I also had a G3 1860 CC. It had a 1996 50HP Evinrude. It was enough horsepower for me. A 70HP would have been better but not necessary at all. The boat was fine for fishing the bays but it could be a little rough riding when the wind got over 15. A fiberglass boat would ride much better in a chop. If your friend is getting a good buy on the boat, he shouldn't let the fact that it's a 50HP stop him.


----------



## Dukdogtx (Jul 30, 2009)

My brother has the G3 1860 DLX SC. I wasn't sure what motor he had on his. Talked to him on Sunday and he told me that he has the 60hp Yammi. Says it will push the 18ft 32-33 mph. Says it is plenty motor for him. He fishes the South San Jac.

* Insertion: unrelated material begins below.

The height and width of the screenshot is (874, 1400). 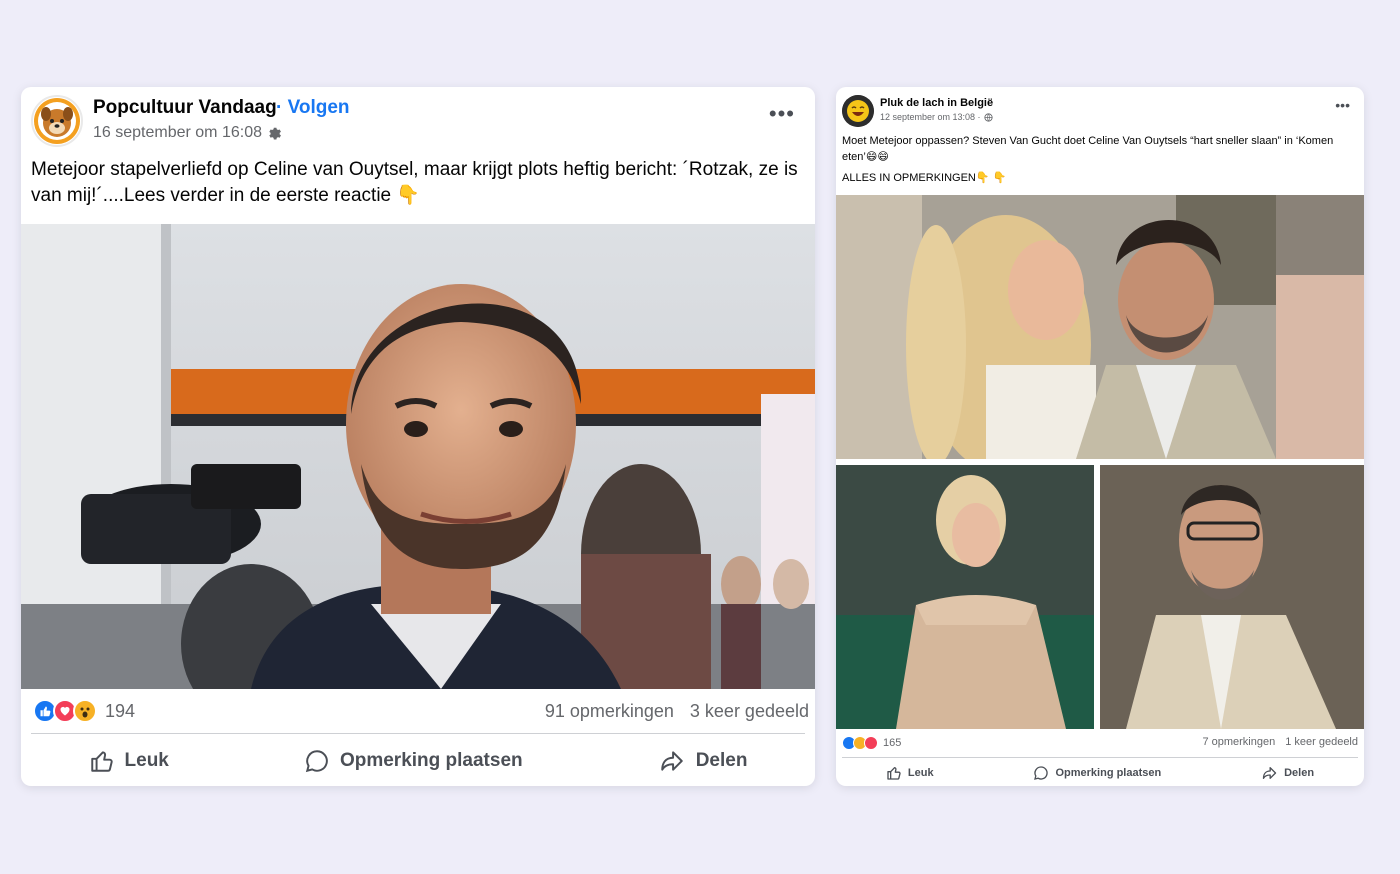 I want to click on post-meta: 16 september om 16:08, so click(x=188, y=133).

I believe that my buddy is leaning towards the G3 1860 CC with either the 70 or 90 hp. Thanks for all of your thoughts.


----------



## Guest (May 17, 2011)

Max it out. In the 10 years that we've been an Alumacraft dealer, we have never had a customer come back and say they wished that they'd bought a smaller motor, but we have had them come back and wish that they'd bought a bigger motor.


----------



## That Robbie Guy (Aug 11, 2009)

I've got a 17' Alweld w/ a Johnson 50 ... I want to find me a 70. 

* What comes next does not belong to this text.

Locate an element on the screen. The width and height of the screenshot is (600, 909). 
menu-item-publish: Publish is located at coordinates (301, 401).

But when I think that, I tell myself I should just get a 18' with a 90. hahaha.


----------



## let's talk fishin (Jan 4, 2008)

Fishdaze said:


> The max HP on that boat is 90. Get the 90 and don't look back.


X2


----------



## BadCo (May 16, 2011)

1860CC Lowe Roughneck 90hp, Dont go any less...................ever on any boat. Always run the max horsepower. Go big or go home.


----------



## Dukdogtx (Jul 30, 2009)

Dang,
All of this advice is making me wish I was the one buying the boat!!!
I'd bump up to the 20' G3 if I were buying an aluminum for the bay. Maybe I can talk him into it.


----------



## fowlwaters (Jun 14, 2006)

Look at Express boats my father in law bought one in Feb. it is a 1860 with a 90 2stroke Yam. Express has a package on that boat for around $15k-$16k with riptide trolling motor live well and fishfinder with a al. trailer.


----------